Monday, Aug 27, 2012 - Posted by Rich Miller
* The Chicago police have a new study that shows almost a third of the guns seized by Chicago cops came from the suburbs, with another 13 percent coming from elsewhere in Illinois…
The research shows that some 29 percent of the guns recovered on Chicago’s streets between 2008 and the end of March were bought in the Cook County suburbs. Lake County, Ind., was the second largest source, accounting for six percent of the weapons, and other counties surrounding Chicago – including Lake County, Ill., and Will, DuPage and Kane counties – were also in the top 10 sources.
Two gun stores in suburban Lyons and Riverdale accounted for more than 10 percent of the guns recovered. […]
The study covers 17,230 guns the ATF successfully traced after they were recovered in Chicago. Many guns can’t be traced because of their age or other factors, said Seth Bour, the Crime Lab’s deputy director. […]
Ander said she was surprised by the percentage of guns that came from Illinois, rather than from neighboring states with comparatively relaxed gun laws. About 42 percent of the guns came from Illinois. Indiana ranked second, contributing 18 percent of the guns, and Wisconsin accounted for about 4 percent.
* And notice from this Sun-Times graphic that the vast majority - 88 percent - of all guns seized were handguns…
Military style assault rifles get a lot of publicity when people like Gov. Pat Quinn try to ban them. But they’re barely a blip in Chicago.
* Related…
* The Top 10 recovered firearms, used in a crime within a year of purchase
* The Top 10 recovered firearms, regardless of date of purchase
* 9 Dead, 28 Others Wounded In Weekend Violence
- 47th Ward - Monday, Aug 27, 12 @ 12:59 pm:
I can’t wait for someone to explain why asking stores to keep better records so we can find out who is purchasing guns is a threat to the 2nd amendment. Why shouldn’t we track guns to owners again? How exactly does this undermine 2nd amendment rights?
It’s clear that some FOID card owners are purchasing handguns and *somehow* these weapons are being confiscated by police from criminals. There ought to be a way to better trace these things without infringing on anyone’s rights.
- wordslinger - Monday, Aug 27, 12 @ 1:00 pm:
We all welcome the ISRA’s initiative to combat the scourge of straw buyers who abuse their Constitutional right to purchase guns by re-selling to murderous, drug-dealing gang-bangers.
As we all know, with rights come responsibilities.
- Cincinnatus - Monday, Aug 27, 12 @ 1:00 pm:
Can we stop talking about “assault weapons” now?
- OneMan - Monday, Aug 27, 12 @ 1:01 pm:
Since you can’t buy a gun in Chicago wouldn’t it make sense that the guns in Chicago come from near Chicago?

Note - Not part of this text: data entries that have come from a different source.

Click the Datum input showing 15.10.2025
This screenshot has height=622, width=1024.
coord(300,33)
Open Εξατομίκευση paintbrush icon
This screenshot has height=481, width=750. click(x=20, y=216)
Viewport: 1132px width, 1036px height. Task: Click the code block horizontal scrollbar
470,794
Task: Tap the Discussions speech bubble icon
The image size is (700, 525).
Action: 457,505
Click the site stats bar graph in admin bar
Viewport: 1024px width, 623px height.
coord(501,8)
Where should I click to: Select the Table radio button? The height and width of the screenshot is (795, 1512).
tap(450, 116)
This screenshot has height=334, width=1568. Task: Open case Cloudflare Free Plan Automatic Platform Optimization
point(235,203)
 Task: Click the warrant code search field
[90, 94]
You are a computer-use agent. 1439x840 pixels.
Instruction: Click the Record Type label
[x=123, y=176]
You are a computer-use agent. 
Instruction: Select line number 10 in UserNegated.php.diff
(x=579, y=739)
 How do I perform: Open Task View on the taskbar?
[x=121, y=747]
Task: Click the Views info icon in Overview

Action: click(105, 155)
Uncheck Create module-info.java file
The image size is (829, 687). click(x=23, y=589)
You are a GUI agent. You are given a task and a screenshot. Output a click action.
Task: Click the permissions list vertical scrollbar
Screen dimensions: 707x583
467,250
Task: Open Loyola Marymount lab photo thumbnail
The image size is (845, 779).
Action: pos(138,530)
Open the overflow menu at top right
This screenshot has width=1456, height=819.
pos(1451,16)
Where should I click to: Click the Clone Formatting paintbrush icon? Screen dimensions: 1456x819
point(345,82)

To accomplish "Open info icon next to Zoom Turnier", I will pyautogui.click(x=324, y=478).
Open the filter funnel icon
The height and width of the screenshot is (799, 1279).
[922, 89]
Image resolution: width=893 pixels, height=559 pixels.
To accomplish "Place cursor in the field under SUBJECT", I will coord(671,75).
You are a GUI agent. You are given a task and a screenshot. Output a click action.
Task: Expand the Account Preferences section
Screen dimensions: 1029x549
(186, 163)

You can’t see a first run movie in Aurora, so if you were to poll where people in Aurora went to see the new Batman film I suspect the majority would have seen it in towns and cities next to Aurora that have first run movie theaters like North Aurora, Oswego and Naperville.
Just like I suspect in most towns that are dry the DUI arrests involve people who were drinking at bars near the dry town.
- He Makes Ryan Look Like a Saint - Monday, Aug 27, 12 @ 1:03 pm:
How many are stolen?
- 332bill - Monday, Aug 27, 12 @ 1:32 pm:
47th Ward, the stores already have completely adequate records to tell who buys each gun. However, any straw buyer with half a brain will removed the serial number before he sells the gun to a gang member. Without a serial number, the gun is untraceable.
- Cheryl44 - Monday, Aug 27, 12 @ 1:32 pm:
How many of the stolen guns were reported stolen?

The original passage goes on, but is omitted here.